Enfim, enganações à parte, o novo “IT – A Coisa” é certamente muito melhor que a minissérie, mais bem produzido e atuado, porém ainda assim fica num meio termo e a melhor cena é a que já havia sido mostrada no trailer, a do menino e o palhaço no bueiro. As razões são várias, a começar pela dificuldade em se adaptar as obras de King para o cinema, já que seus livros são muito mais calcados nos medos interiores dos personagens do que em cenas de terror meramente visuais.

Segundo porque não é muito bem conduzido e acaba sendo episódico. às vezes parece que estamos vendo dois filmes diferentes. Um sobre o despertar dos jovens para a adolescência e outro de puro terror. Muitas vezes a narrativa pula de um tema para o outro sem muita lógica. Há também um excesso de piadinhas disparadas por um dos garotos (o ator é o protagonista de “Stranger Things”) que simplesmente não funcionam na maior parte das vezes, ainda mais naquele contexto de terror e violência.
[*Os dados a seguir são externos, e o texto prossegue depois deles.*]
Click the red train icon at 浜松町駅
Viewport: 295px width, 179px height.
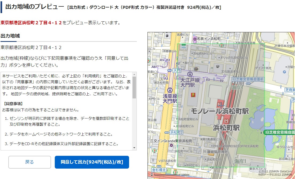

Outro problema é justamente a semelhança da obra com tantas outras, desde “Conta Comigo” do próprio King, até as atuais “Super 8” e “Stranger Things”, que são obviamente inspiradas em “IT”. No final acaba sendo uma espécie de “Goonies” versus “Freddie Krugger” com pitadas de “Poltergeist”, mas com defeitos na estrutura que prejudicam o resultado final. 


O maior deles é que nunca ficam claros quais os limites e alcances dos poderes da entidade maligna que persegue os habitantes da pequena cidade, o qual se manifesta na maior parte das vezes como o palhaço Pennywise, feito por Bill Skarsgård destacando apenas a faceta assustadora dele, bem diferente da atuação de Tim Curry na minissérie para a TV. 


Tim Curry e Bill Skarsgård como Pennywise
Em algumas cenas, como a do bueiro, ele primeiro parece ter que seduzir a criança para ir até ele e então a ataca ferozmente, enquanto em outras ele parte direto pra cima, mas deixa as vítimas escaparem sem lógica. E em outra sequência ele atrai um dos meninos para a casa abandonada, o aterroriza na forma de um mendigo infestado por doenças para depois aparecer como o palhaço e ficar só olhando pra ele sinistramente enquanto segura balões. No fim, ele parece inclusive dominar a mente das pessoas, obrigando-as a fazer maldades, algo que parece ser recorrente no livro.

Enfim, não é essa obra-prima do medo que muitos críticos histéricos estão apontando, mas também não chega a ser ruim. Não consegue fugir de alguns clichês mofados do gênero (como a mocinha em perigo, algo que não existe no livro) e acaba apenas sendo um pouco longo, repetitivo e falha em não ser capaz de explicar de forma clara as regras daquele mundo, algo que é essencial para gerar suspense a partir da empatia com os protagonistas.